▶ [Pointing data for screenshots]:
########
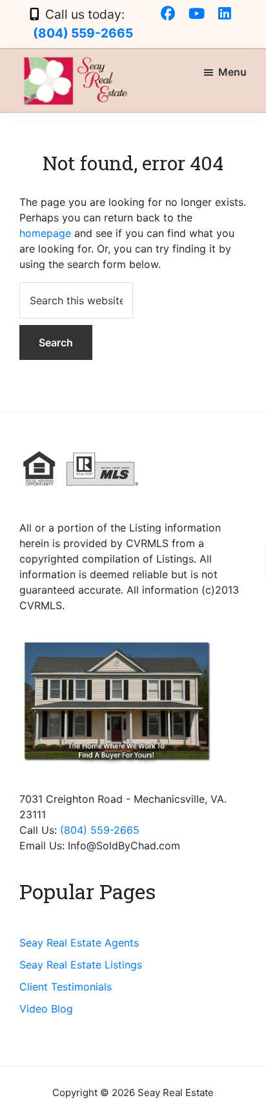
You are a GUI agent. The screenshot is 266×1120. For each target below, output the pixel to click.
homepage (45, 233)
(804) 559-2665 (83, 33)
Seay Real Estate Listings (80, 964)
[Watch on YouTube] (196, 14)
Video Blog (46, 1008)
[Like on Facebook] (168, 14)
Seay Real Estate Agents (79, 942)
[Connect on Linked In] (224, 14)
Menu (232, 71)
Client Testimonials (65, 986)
########
▶ [PROBLEM REQUIREMENTS]: Identify every line in the records that contains the word "Real", and copy each such line in full.

▶ [SOLUTION]:
Seay Real Estate Listings (80, 964)
Seay Real Estate Agents (79, 942)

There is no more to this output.